Wouldn't tokenizing by whitespace be enough? What are the cases where it is not good idea to use simply a white space tokenization?
Tokenization is the identification of linguistically meaningful units (LMU) from the surface text.
Chinese: 如果您在新加坡只能前往一间夜间娱乐场所,Zouk必然是您的不二之选。
English: If you only have time for one club in Singapore, then it simply has to be Zouk.
Indonesian: Jika Anda hanya memiliki waktu untuk satu klub di Singapura, pergilah ke Zouk.
Japanese: シンガポールで一つしかクラブに行く時間がなかったとしたら、このズークに行くべきです。
Korean: 싱가포르에서 클럽 한 군데밖에 갈시간이 없다면, Zouk를 선택하세요.
Vietnamese: Nếu bạn chỉ có thời gian ghé thăm một câu lạc bộ ở Singapore thì hãy đến Zouk.

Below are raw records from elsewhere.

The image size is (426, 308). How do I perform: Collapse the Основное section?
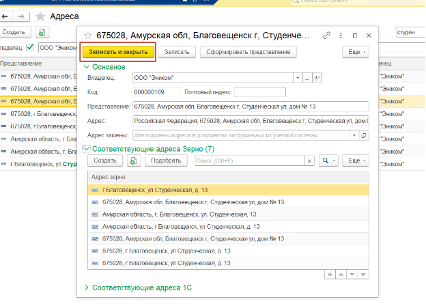pos(85,67)
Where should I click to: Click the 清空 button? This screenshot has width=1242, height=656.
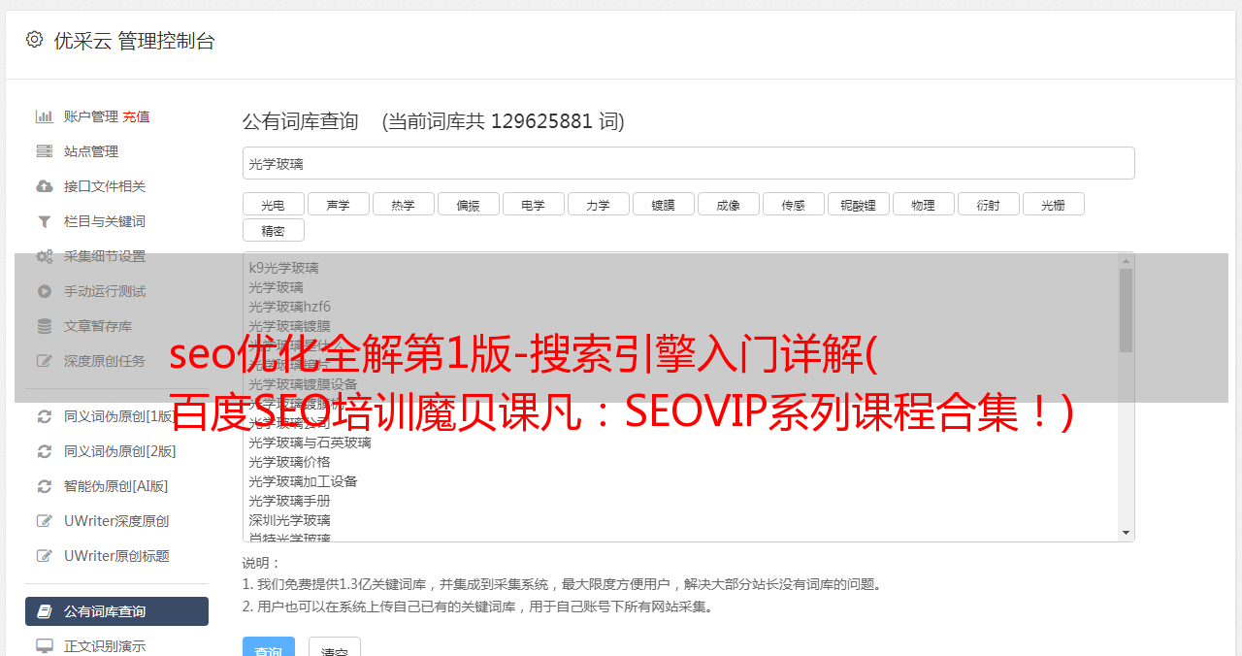(x=335, y=646)
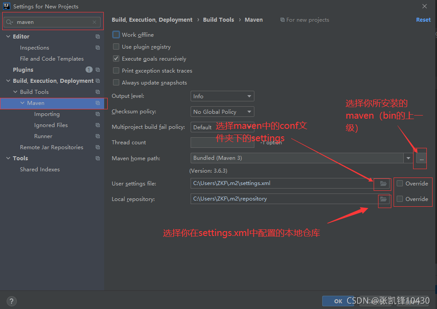Click the folder icon beside Local repository field
Image resolution: width=437 pixels, height=309 pixels.
pyautogui.click(x=384, y=199)
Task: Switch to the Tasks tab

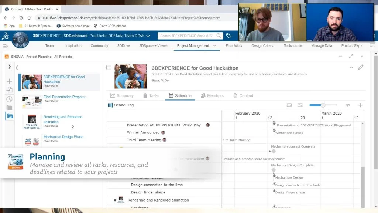Action: coord(151,95)
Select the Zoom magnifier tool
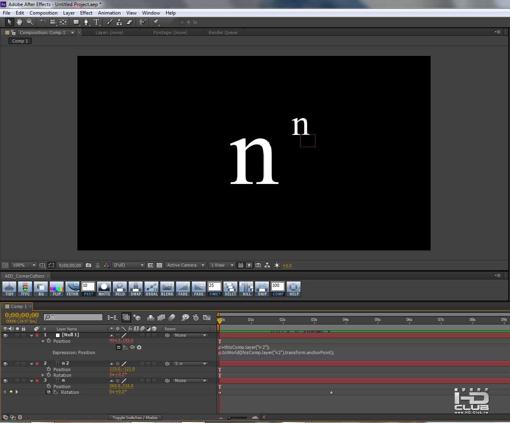The width and height of the screenshot is (510, 423). pyautogui.click(x=30, y=22)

Text Source: http://aclweb.org/anthology/Y/Y11/Y11-1038.pdf
The tokenized version of the parallel text above should look like this:
For English, it's simple because each LMU is delimited/separated by whitespaces. However in other languages, it might not be the case. For most romanized languages, such as Indonesian, they have the same whitespace delimiter that can easily identify a LMU.

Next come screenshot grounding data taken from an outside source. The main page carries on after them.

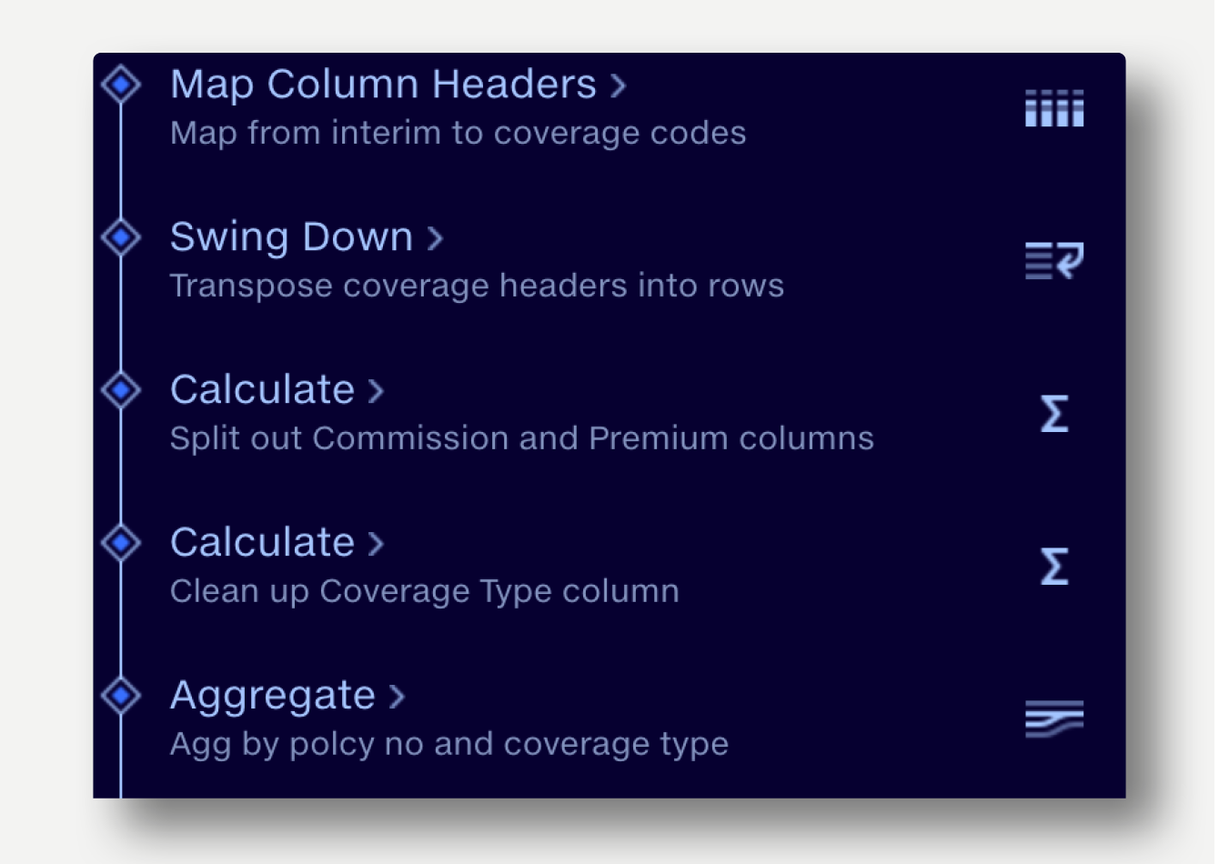Open the Swing Down step title
This screenshot has height=864, width=1219.
[x=291, y=237]
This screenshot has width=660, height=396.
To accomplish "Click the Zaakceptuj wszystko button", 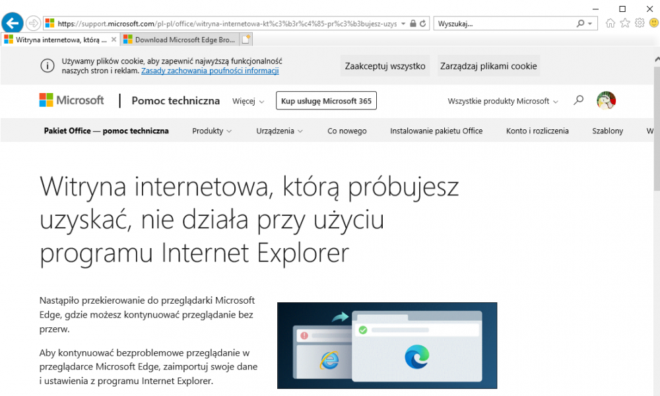I will click(385, 65).
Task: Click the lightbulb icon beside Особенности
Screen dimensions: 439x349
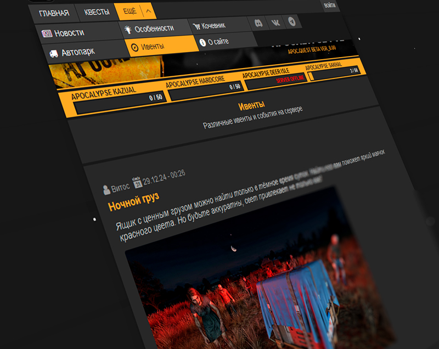Action: [128, 30]
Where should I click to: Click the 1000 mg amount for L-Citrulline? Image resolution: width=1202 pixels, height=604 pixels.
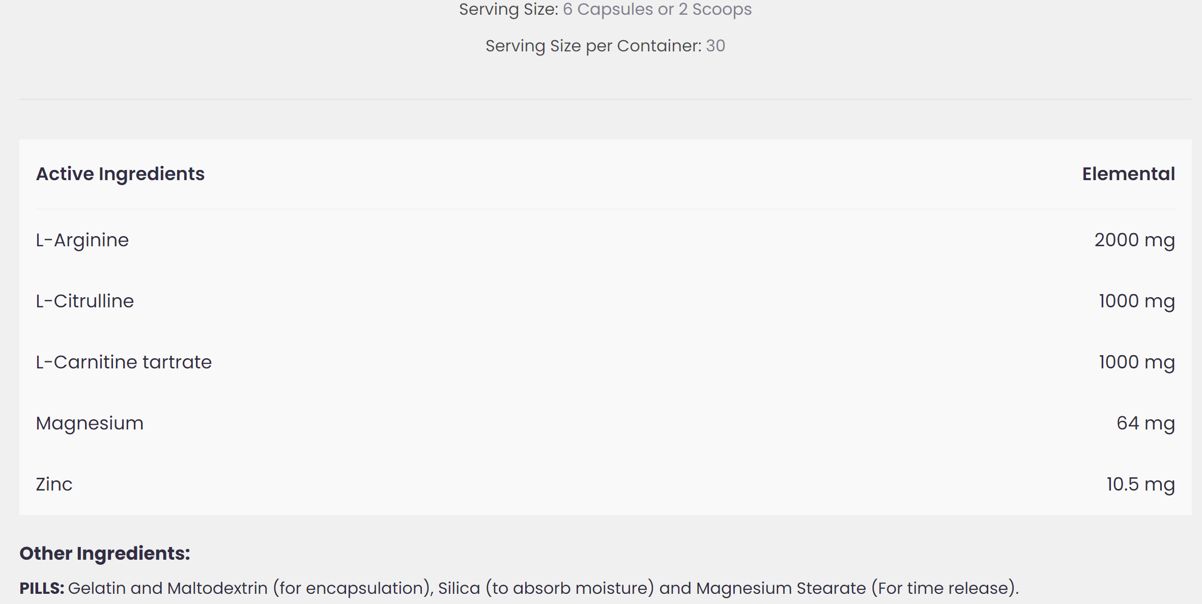1136,301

However, sometimes an LMU is a combination of two "words" separated by spaces. E.g. in the Vietnamese sentence above, you have to read thời_gian (it means time in English) as one token and not 2 tokens. Separating the two words into 2 tokens yields no LMU (e.g. http://vdict.com/th%E1%BB%9Di,2,0,0.html) or wrong LMU(s) (e.g. http://vdict.com/gian,2,0,0.html). Hence a proper Vietnamese tokenizer would output thời_gian as one token rather than thời and gian.
For some other languages, their orthographies might have no spaces to delimit "words" or "tokens", e.g. Chinese, Japanese and sometimes Korean. In that case, tokenization is necessary for computer to identify LMU. Often there are morphemes/inflections attached to an LMU, so sometimes a morphological analyzer is more useful than a tokenizer in Natural Language Processing.

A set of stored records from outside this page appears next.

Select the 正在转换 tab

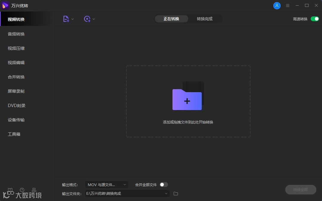click(x=171, y=18)
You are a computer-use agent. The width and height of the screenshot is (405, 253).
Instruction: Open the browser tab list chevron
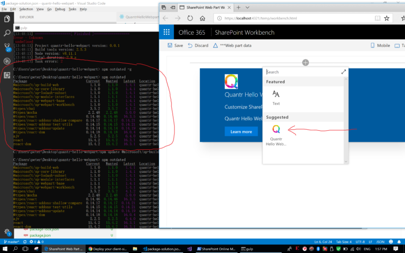coord(247,7)
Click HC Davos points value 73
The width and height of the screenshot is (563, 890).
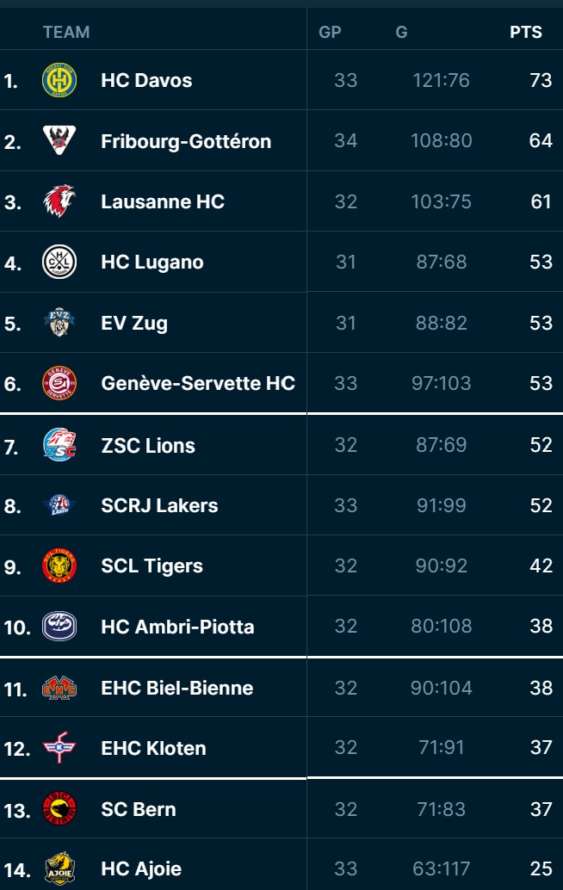tap(541, 80)
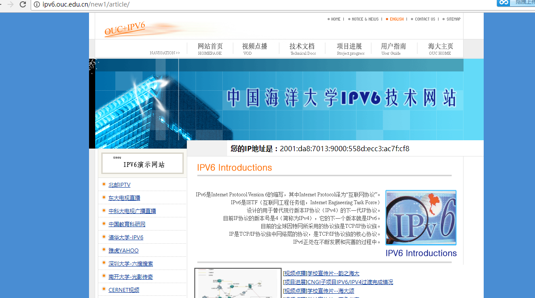Screen dimensions: 535x298
Task: Open 网站首页 HOMEPAGE in navigation
Action: click(x=210, y=48)
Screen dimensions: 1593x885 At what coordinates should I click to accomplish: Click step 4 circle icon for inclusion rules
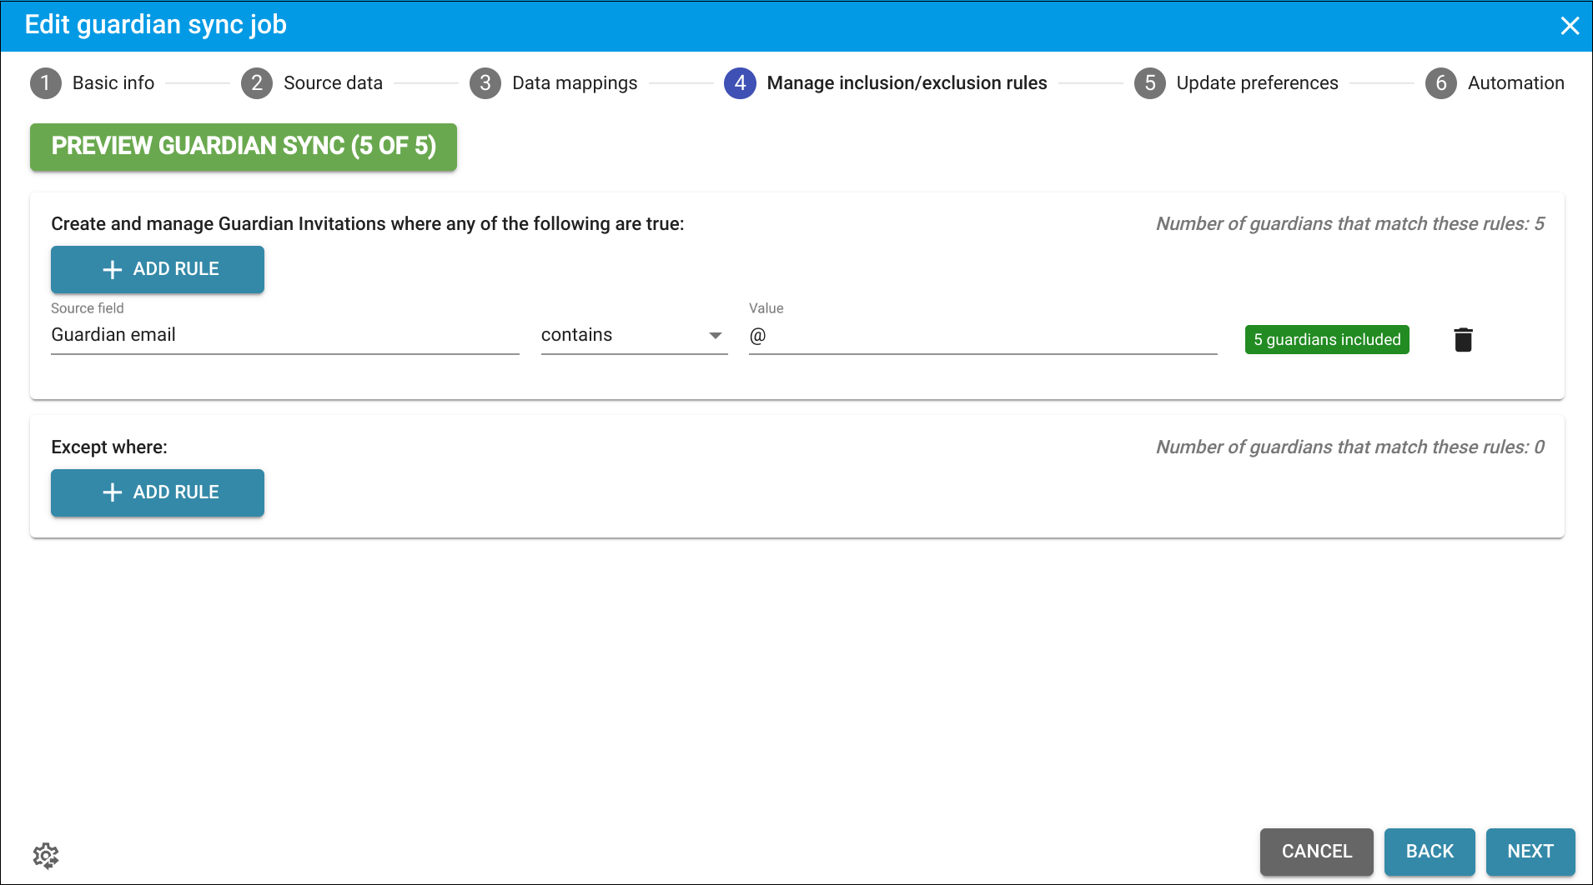[740, 83]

Some languages, like Chinese, don't use whitespace to separate words at all.
Other languages will use punctuation differently - an apostrophe might or might not be a part of a word, for instance.
Case-folding rules vary from language to language.
Stopwords and stemming are different between languauges (though I guess I'm straying from tokenizer to analyzer here).
Edit by Bjerva: Additionally, many languages concatenate compound nouns. Whether this should be tokenised to several tokens or not can not be easily determined using only whitespace.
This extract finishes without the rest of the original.